In addition to these steps, there were also a number of investigative issues related to various business and technical aspects:
Conversion range At the time of migration, there were around 700 manuals, including translations, being maintained in the legacy system. These 700 manuals were generated from a number of configuration files that defined, e.g., conditional formatting, language, product name, and publication number. There were just over 9,700 XML files and 6,300 image files in the system. Ahead of the migration, the migration range was the subject of extensive discussions between Simonsoft and myself. These discussions concerned, among other things, whether we should convert both source and target files, and whether, for traceability reasons, we should also include historic revisions of all files. A complicating factor was, as mentioned earlier, that the time between the closure of the legacy system and the start of the new production-ready publication architecture—with all files converted and an uptime of virtually 100%—must be kept to a minimum. In the end, we chose to convert only the XML source files (i.e., English) and planned a replication of target files by using the exported translation memories. The image files were migrated in their entirety. A complete database and file export from the legacy system for archiving purposes was also done in order to maintain full historic traceability.
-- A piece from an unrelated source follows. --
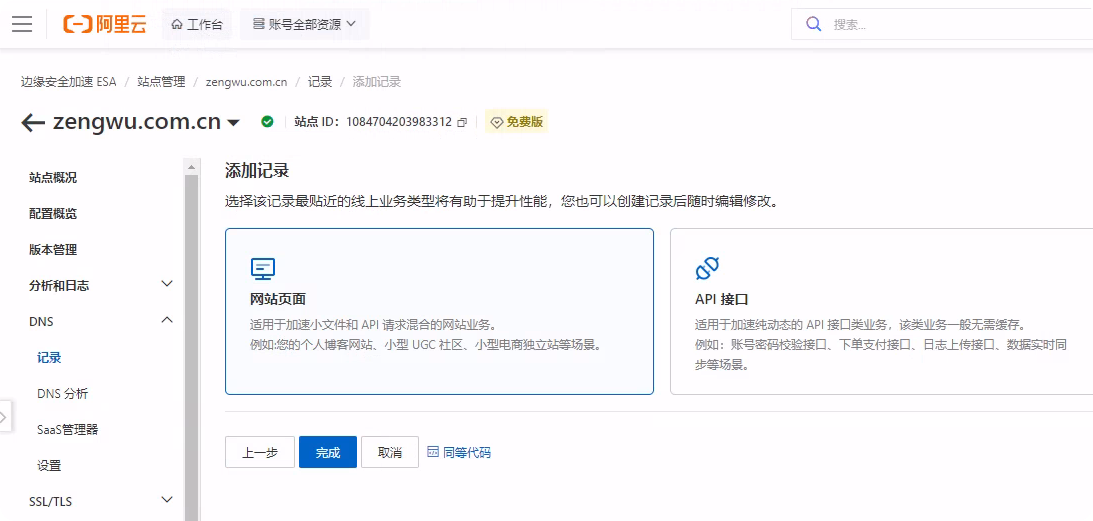Viewport: 1093px width, 521px height.
Task: Open the 同等代码 link
Action: pyautogui.click(x=459, y=452)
Relocation of certain #CDATA Parts of the technical information that had been maintained in the legacy system were entered into tables. The incentive to first enter this information into tables was that a number of publications were maintained according the Information Mapping methodology and, for technical reasons in the formatting toolchain at that time, a tabular markup was needed in the XML file in order to visually render a structure in accordance with Information Mapping. A formatting solution that created this tabular rendering in the publishing workflow without the need for a tabular markup in the source files would have been preferable, but there were various technical obstacles to this procedure. The table element is also—from a theoretical XML perspective—a problematic and not especially “orthodox” element, as it not only represents content but also a visual concept. Consequently, this is an element that should be avoided as much as possible and be used only when there is no other possible element that can be used to solve the same task. At the time of the migration, therefore, I wanted to resolve these tables and convert them to a linear flow of text in the form of sections. However, I wanted to keep the theoretical possibility of replicating the historical rendering in a future formatting scenario, and we therefore set attributes on all converted tables in order to have full backward traceability.
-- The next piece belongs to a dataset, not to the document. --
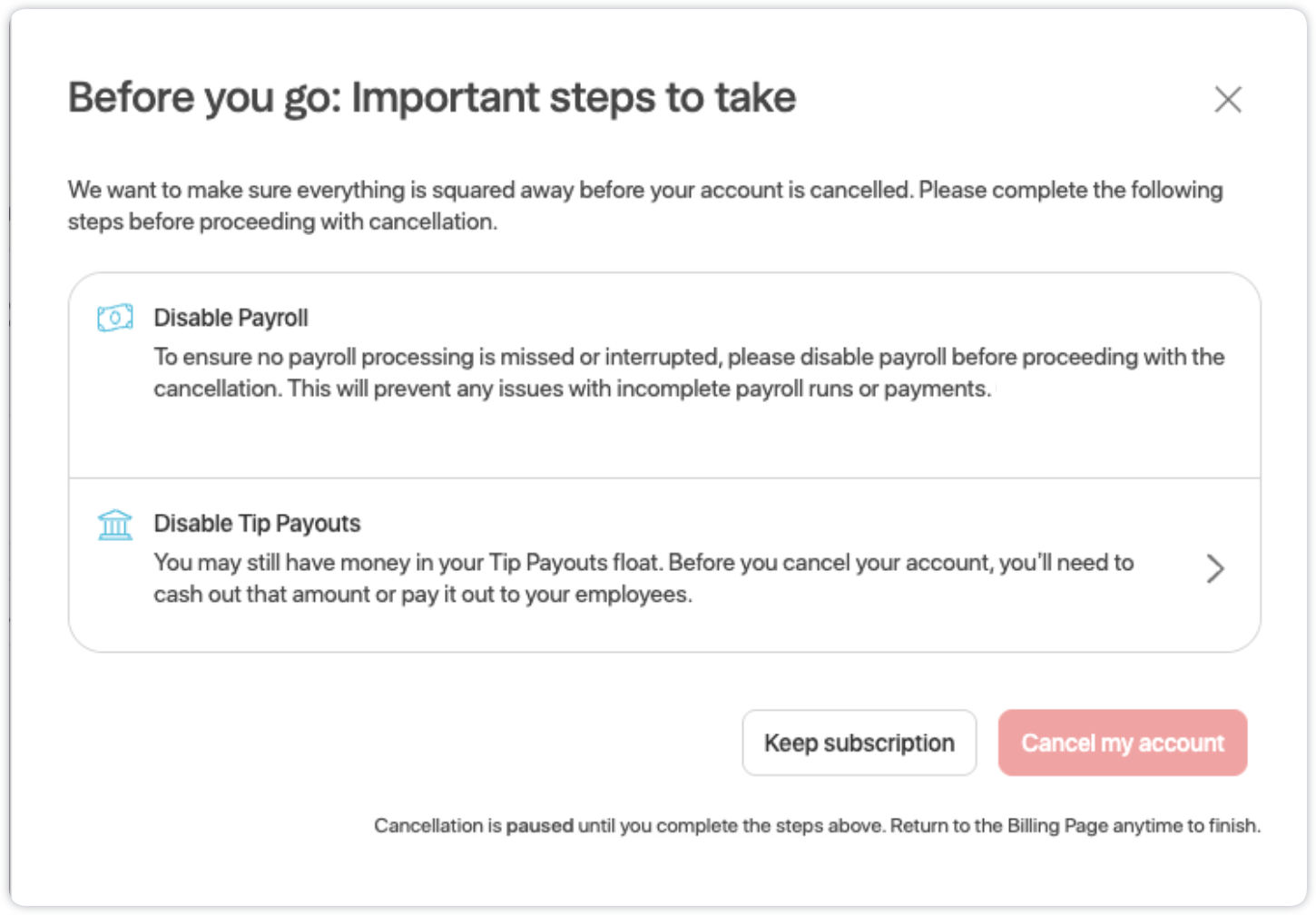
Task: Click the 'Before you go' dialog title
Action: click(432, 98)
Renaming of XML and image files At the time of migration, I wanted to synchronize the naming conventions for XML and image files with the technical business regulations in force for other kinds of item data of the Swedish organization (e.g., construction articles, composite articles, purchase articles, and BOMs). The existing naming in the legacy system was based on two numerical series—one for XML files, 2xxxxxyy, and one for image files, 1xxxxxyy, where xxxxx was a five-digit number incremented by +1 for each new file, and yy was a signal code for the file language (e.g., 03 for English). The new naming convention involves the prefix T (for thermography) followed by a serially incremented six-digit code (e.g., T501016 for an XML document). In this context, I chose to abandon my earlier methodology that included a two-digit suffix for language. Instead, in the new system, this is handled using metadata, which is technically a more elegant solution.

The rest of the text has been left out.